* Document extract *
Content starts

For the most part, the spokespeople for the Family Research Council manage to advocate their right-wing anti-gay agenda in manner seemingly designed to avoid controversy and appear moderate and fair-minded.
That is not to say that its agenda isn't misguided and offensive - it is - but simply to note that, by and large, people from FRC tend not to say particularly radical things that expose the hostility toward gays that underlies much of their work.
The one exception to that rule is FRC Senior Fellow for Policy Studies Peter Sprigg, who seems to think that the best way for government and society to deal with gays is to treat them as pariahs.
Last year, during a discussion of the Uniting American Families Act, legislation which would allow same-sex partners to be united legally through the U.S. immigration process, Sprigg explained FRC's opposition to the bill by saying that the last thing the U.S. should be is importing gays:
I would much prefer to export homosexuals from the United States than to import them into the United States because we believe homosexuality is destructive to society.
Sprigg eventually apologized for the remark, but Sprigg continues to speak out against anything and everything that he feels might normalize homosexuality or otherwise lead to equality for gays in ways that barely conceal his contempt.
For example, today Voice of America ran an article about Frank Kameny who, in 1957, was fired from his job as an astronomer with the Army Map Service for being gay but who was on hand this week when President Obama extended some benefits to the partners of gay government employees. The article notes that gays have made tremendous strides toward achieving equality over the last several decades but acknowledges that there are still those who are vehemently opposed to this progress and turned to Sprigg for comment:
Today, gays and lesbians do not suffer the discrimination they did decades ago. President Obama recently appointed an openly gay man to head the Office of Personnel Management, the same institution that fired Kameny for being gay 52 years ago.

Content ends

* Problems to work on *
1. Answer these questions about the article on the Family Research Council:
(a) What title does Peter Sprigg hold at the Family Research Council?
(b) What would the Uniting American Families Act allow?
(c) In what year was Frank Kameny fired, and from what job?
2. Pick up the article on the Family Research Council from its final sentence and keep writing.

* Given entries *
Content starts

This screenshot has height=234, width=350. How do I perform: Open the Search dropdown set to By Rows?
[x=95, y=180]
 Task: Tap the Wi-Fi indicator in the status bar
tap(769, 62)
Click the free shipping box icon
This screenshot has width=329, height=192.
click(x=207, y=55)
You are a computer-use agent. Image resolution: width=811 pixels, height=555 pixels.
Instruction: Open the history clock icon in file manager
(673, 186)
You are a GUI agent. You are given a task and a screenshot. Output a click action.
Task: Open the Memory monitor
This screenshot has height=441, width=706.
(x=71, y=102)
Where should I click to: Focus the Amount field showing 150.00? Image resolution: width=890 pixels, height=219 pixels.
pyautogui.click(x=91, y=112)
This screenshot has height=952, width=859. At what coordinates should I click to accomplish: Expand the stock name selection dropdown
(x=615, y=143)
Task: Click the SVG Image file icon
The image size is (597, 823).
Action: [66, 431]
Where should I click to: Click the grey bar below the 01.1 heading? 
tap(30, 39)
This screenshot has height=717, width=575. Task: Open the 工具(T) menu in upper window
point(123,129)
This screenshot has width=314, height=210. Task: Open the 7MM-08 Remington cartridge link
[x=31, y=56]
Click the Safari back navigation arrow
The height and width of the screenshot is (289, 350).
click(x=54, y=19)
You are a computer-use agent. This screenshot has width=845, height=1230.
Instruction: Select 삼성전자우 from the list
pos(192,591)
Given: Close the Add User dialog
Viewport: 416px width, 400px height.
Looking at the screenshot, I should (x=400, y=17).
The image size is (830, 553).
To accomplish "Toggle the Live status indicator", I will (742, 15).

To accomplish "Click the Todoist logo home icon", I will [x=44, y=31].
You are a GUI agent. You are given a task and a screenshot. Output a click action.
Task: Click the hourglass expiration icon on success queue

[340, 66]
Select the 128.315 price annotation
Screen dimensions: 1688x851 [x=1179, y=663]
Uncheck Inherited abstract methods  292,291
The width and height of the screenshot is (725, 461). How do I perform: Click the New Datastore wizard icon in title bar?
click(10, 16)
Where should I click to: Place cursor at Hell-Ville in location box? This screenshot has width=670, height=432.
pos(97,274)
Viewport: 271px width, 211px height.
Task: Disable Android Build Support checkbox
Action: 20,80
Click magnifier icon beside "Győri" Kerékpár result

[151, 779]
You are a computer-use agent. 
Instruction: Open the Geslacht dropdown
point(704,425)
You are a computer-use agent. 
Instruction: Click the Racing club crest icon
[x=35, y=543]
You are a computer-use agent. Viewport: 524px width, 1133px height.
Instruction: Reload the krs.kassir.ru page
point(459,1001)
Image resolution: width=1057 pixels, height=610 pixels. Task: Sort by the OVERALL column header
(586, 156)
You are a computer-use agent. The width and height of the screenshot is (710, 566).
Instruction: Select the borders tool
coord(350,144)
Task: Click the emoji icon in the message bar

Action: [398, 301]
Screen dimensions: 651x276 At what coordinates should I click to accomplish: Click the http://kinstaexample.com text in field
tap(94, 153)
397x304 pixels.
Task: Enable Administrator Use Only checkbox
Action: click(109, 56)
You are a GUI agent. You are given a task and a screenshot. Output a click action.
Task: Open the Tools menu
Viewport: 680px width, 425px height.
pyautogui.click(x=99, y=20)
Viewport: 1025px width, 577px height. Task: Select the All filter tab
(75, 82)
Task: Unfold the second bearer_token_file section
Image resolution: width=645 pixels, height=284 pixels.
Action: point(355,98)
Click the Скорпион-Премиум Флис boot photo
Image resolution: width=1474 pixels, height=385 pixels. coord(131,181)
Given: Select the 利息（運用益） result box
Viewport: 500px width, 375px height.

Content ends

* Answers to this exercise *
1.
(a) Senior Fellow for Policy Studies.
(b) It would allow same-sex partners to be united legally through the U.S. immigration process.
(c) In 1957, from his job as an astronomer with the Army Map Service.

2.
Despite that, there is still a strong movement against gay rights, and in some cases, against homosexuality.
The Family Research Council in Washington is among the concerned groups. The council's policy analyst, Peter Sprigg, says he believes homosexual conduct is harmful to society.
"We should be discouraging it rather than encouraging it," Sprigg said. "And any time you give a benefit or a subsidy for a particular behavior, you're obviously encouraging it. We just feel that that's bad public policy."
Sprigg says people should not be afforded special rights for what he considers to be their chosen way of life.
"We do not believe that anyone is born gay. Evidence for genetic or biological origin for homosexuality from birth is weak to non-existent," Sprigg said.
Ignoring the obvious hypocrisy of the fact that Sprigg doesn't think people should get special rights for "choosing" to be gay while they do deserve special rights for choosing to be ... say, Christian, I'm curious to know just what Sprigg thinks that the government should be doing in order to "discourage" homosexuality?
Tax it? Oppress it? Make it a criminal offense?
It's one thing to argue that the government should not be recognizing the validity of gays and their relationships or granting them equality - that's offensive as it is - but it is even more offensive to claim that the government should be actively "discouraging" homosexuality and I'd really love to know just what exactly Sprigg has in mind.